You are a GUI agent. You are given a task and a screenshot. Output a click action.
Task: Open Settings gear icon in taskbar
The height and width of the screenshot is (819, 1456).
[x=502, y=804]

************

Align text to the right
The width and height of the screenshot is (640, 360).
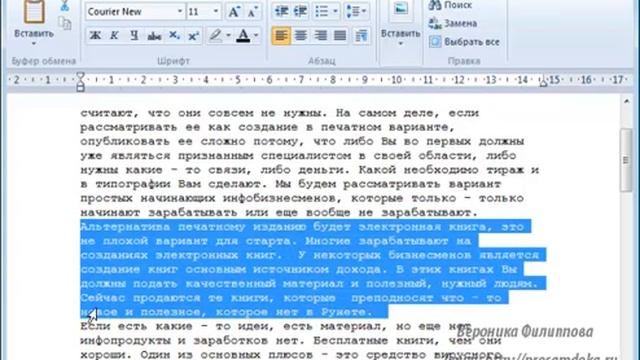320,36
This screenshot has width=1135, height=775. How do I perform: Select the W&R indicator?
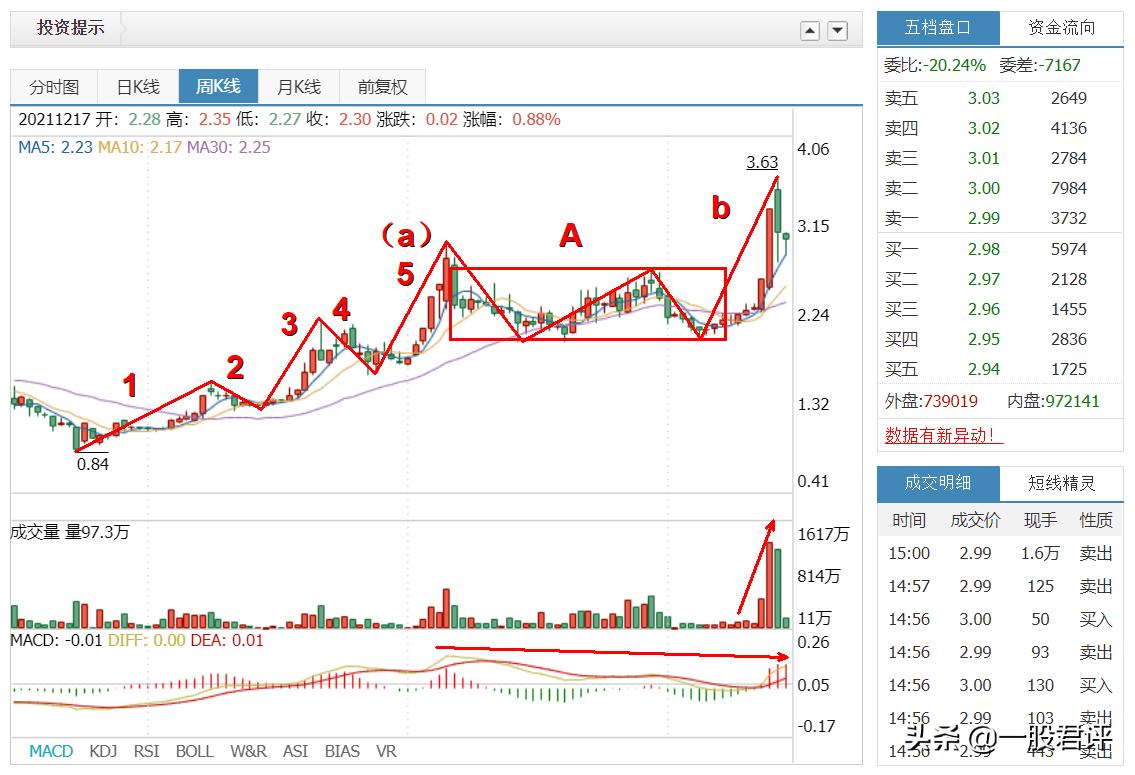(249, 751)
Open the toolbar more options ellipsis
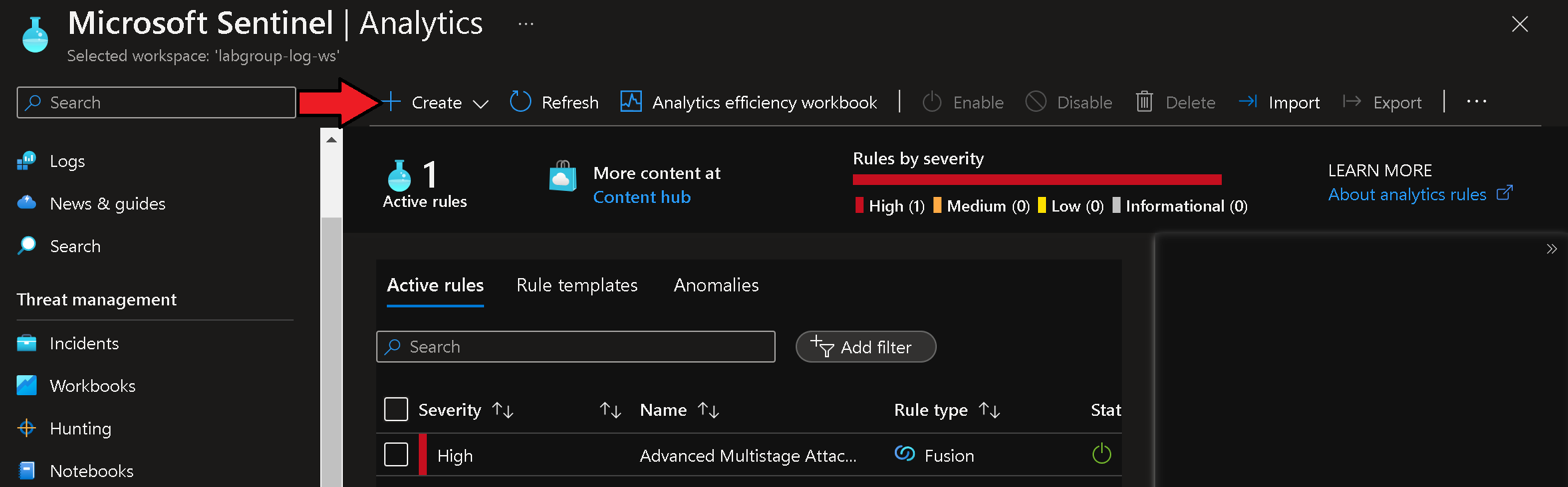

************

_What you have to do_
Copy the entries from the line containing "You are a GUI" through the line containing "[x=502, y=804]", requests included, and add -131 to every coordinate in the answers.

_Task output_
You are a GUI agent. You are given a task and a screenshot. Output a click action.
Task: Open Settings gear icon in taskbar
The height and width of the screenshot is (819, 1456).
[x=371, y=673]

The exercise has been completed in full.